I would work backwards and check what pages Googlebot visited before they started looking at those request URLs.

I saw something like this before and the reason was that the server had web shell malware on it that allowed browsing the filesystem, including system log files. Not saying that’s what happening to you, but you can try see if Google found something it shouldn’t have.

zgrep -Ei "(letsencrypt|acme-challenge).*googlebot" /var/log/nginx/*
# or summary (depending on your log format)
zgrep -Ei "(letsencrypt|acme-challenge).*googlebot" /var/log/nginx/* | cut -d'"' -f 2 | sort -h | uniq

You can also tell Googlebot to stay away from your /.well-known prefix using robots.txt, which should work because those are legitimate Google IPs (unless somebody has found an SSRF in Google)

@_az Thanks, I went through access.log and found out what maybe happened. They came form Firebase:

/var/log/nginx/access.log:66.249.92.9 - - [26/Jan/2018:10:36:43 +0800] "GET /.well-known/acme-challenge/0uOPNpUYZnr5gdMzC2lvhjSFpoyW3-LKylmoSAUUpws HTTP/1.1" 404 162 "-" "Google-Firebase"
/var/log/nginx/access.log:66.249.92.213 - - [26/Jan/2018:10:36:46 +0800] "GET /.well-known/acme-challenge/IS_wD9jF1prgOxPGTSg4mT2S86OfrOemoOyksDwsAMs HTTP/1.1" 404 162 "-" "Google-Firebase"
/var/log/nginx/access.log:66.249.92.94 - - [26/Jan/2018:10:37:44 +0800] "GET /.well-known/acme-challenge/0uOPNpUYZnr5gdMzC2lvhjSFpoyW3-LKylmoSAUUpws HTTP/1.1" 404 162 "-" "Google-Firebase"
/var/log/nginx/access.log:66.249.92.211 - - [26/Jan/2018:10:37:47 +0800] "GET /.well-known/acme-challenge/IS_wD9jF1prgOxPGTSg4mT2S86OfrOemoOyksDwsAMs HTTP/1.1" 404 162 "-" "Google-Firebase"
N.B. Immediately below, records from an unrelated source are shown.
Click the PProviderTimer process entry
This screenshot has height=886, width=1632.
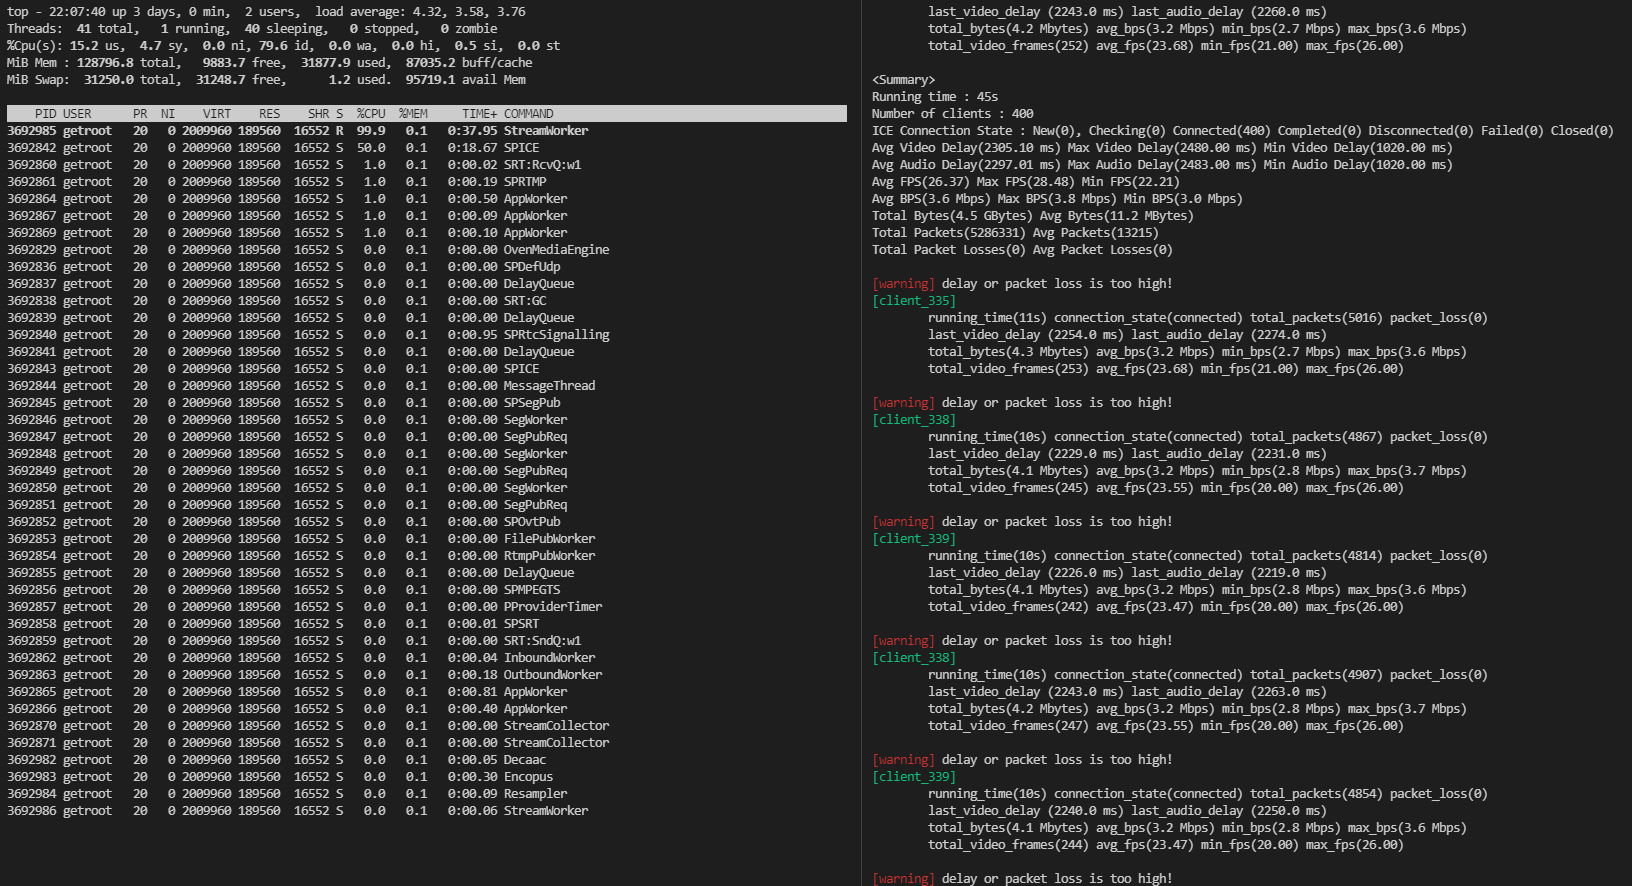tap(552, 607)
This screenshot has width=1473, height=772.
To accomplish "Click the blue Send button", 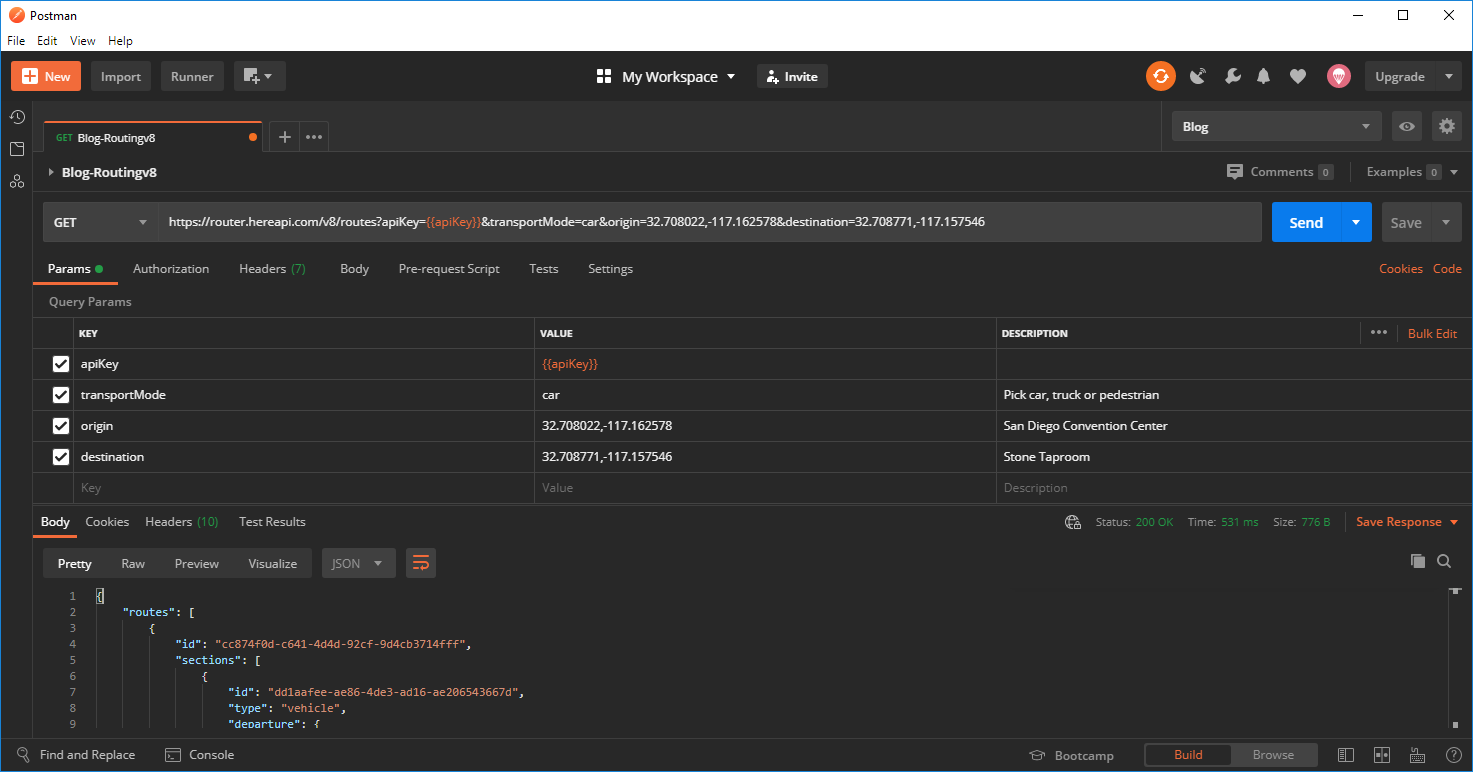I will tap(1305, 222).
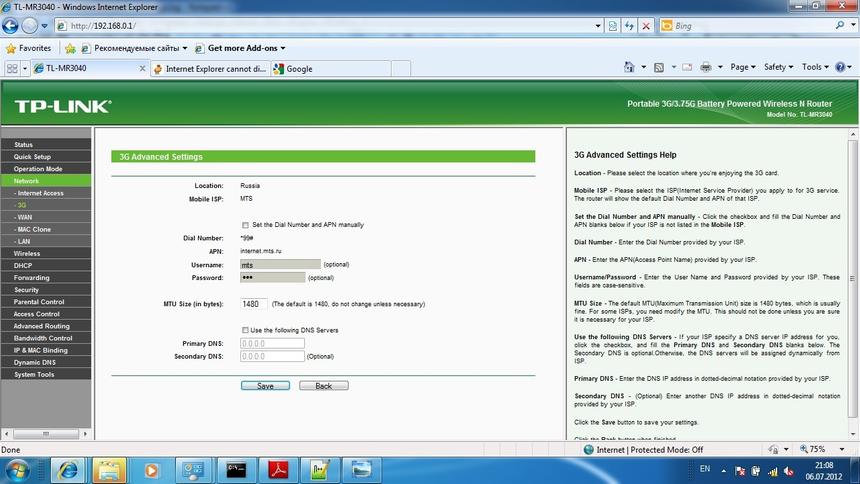Select System Tools in the sidebar
The width and height of the screenshot is (860, 484).
coord(34,374)
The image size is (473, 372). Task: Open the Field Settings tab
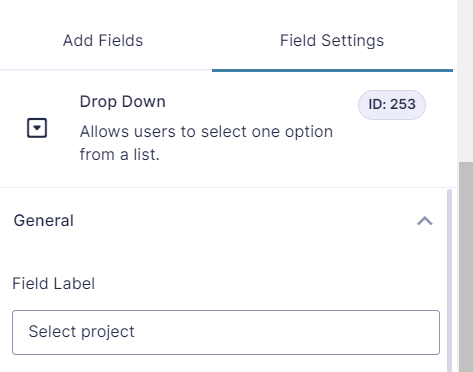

My site was hosted in Firebase few month ago, but I've deleted that firebase project and hosted on my own vps now. Looks like Firebase try to renew the cert with my deleted project?
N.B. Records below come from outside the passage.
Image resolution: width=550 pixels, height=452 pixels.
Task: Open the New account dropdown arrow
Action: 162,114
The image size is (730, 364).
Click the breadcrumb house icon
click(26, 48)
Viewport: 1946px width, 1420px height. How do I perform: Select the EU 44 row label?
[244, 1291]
Don't know how to stop that (wait for more days till they got tired?) but at least I know what happened.
Thanks again. :slight_smile:

Well, that’s that. Maybe you can email Firebase support to remove you, since they are probably the only ones who can control this functionality.
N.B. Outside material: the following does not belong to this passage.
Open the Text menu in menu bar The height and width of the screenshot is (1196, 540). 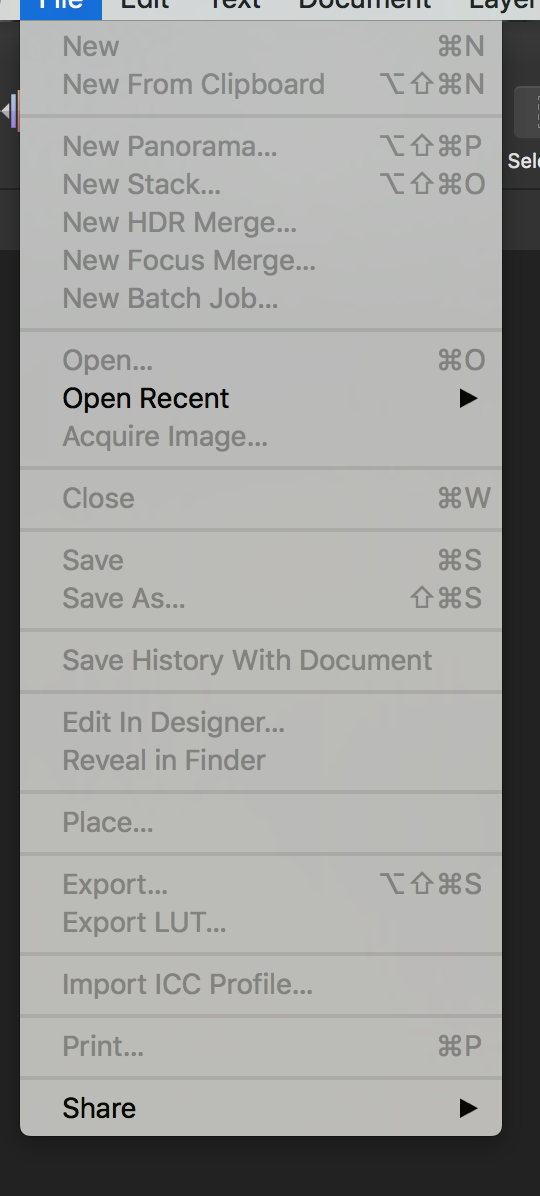233,6
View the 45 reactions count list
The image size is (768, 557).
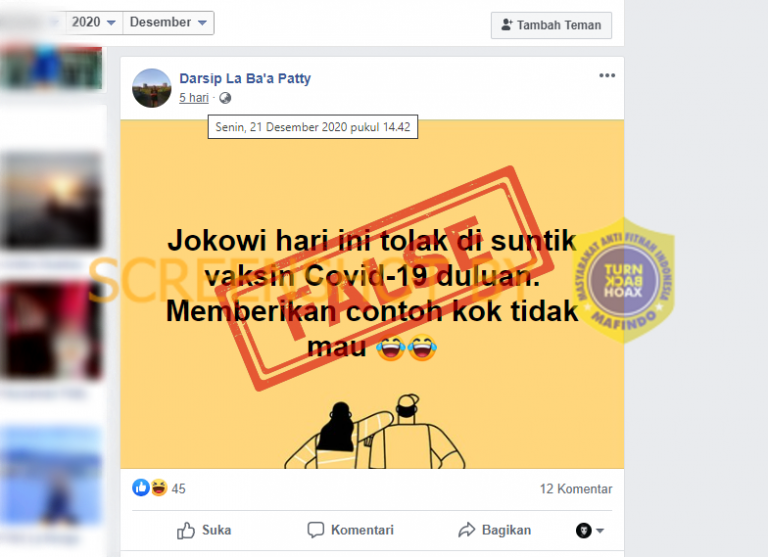[x=178, y=489]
Apart from that, you can inhibit the logging of 404s with e.g.

location /.well-known/acme-challenge/ {
    log_not_found off;
}

Just remember it’s there if you need to check it in future :smiley: .

This topic was automatically closed 30 days after the last reply. New replies are no longer allowed.